Staring into a face that’s half hate and half sad, who am I to tell her she’s mixed up on this confirmation stuff?
“I should’ve known I wouldn’t find it here,” she says. “I like this place, though. Hey, you used to be in that children’s choir. I heard you even had solos.”
“I don’t sing no more.”
“Did I ask you to sing?”
She hasn’t said about our meeting by the river, which makes me think it really was a figment.
“Confirm me.”
I don’t know if she says this, or if it’s just the wind snickering off adobe walls. “What?”
“Confirm me. You ain’t much, but at least you know what to do.”
Is she really expecting me to be a wannabe priest? It sounds like a sin, but I can’t figure it for sure. That all-seeing eye stares down at me.

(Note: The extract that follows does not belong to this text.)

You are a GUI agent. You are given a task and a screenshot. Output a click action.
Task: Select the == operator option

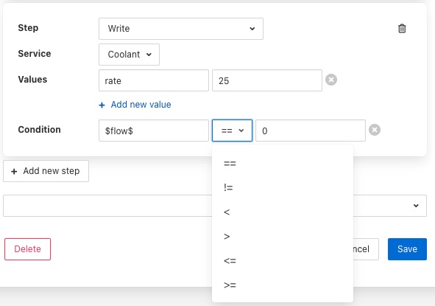(283, 164)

“You know what a priest says or does, don’t you?” “Sort of, but . . .”
“Well?”
“I ain’t a priest.”
“Duh. That don’t matter to me.”
I can tell myself it’s only playacting at being a priest. Except that Roxanne, whatever she wants, it isn’t playacting. “Okay, well the priest, or a bishop if it’s big-time, he presses the sign of the cross on your forehead with his thumb.”
“That’s it?”
The way she asks makes the whole thing sound so cheap.
Except that when I look into those black eyes I see there’s nothing worth more to her than being confirmed.
“I don’t know if this is for real,” I say, “but I heard that in the good old days the bishop would slap you. Man, I’ll bet he’d knock that Holy Spirit right into you.”
I wait for her to laugh. I never understood that part myself. But Roxanne just nods like she knew all along that being confirmed had something to do with someone hitting you.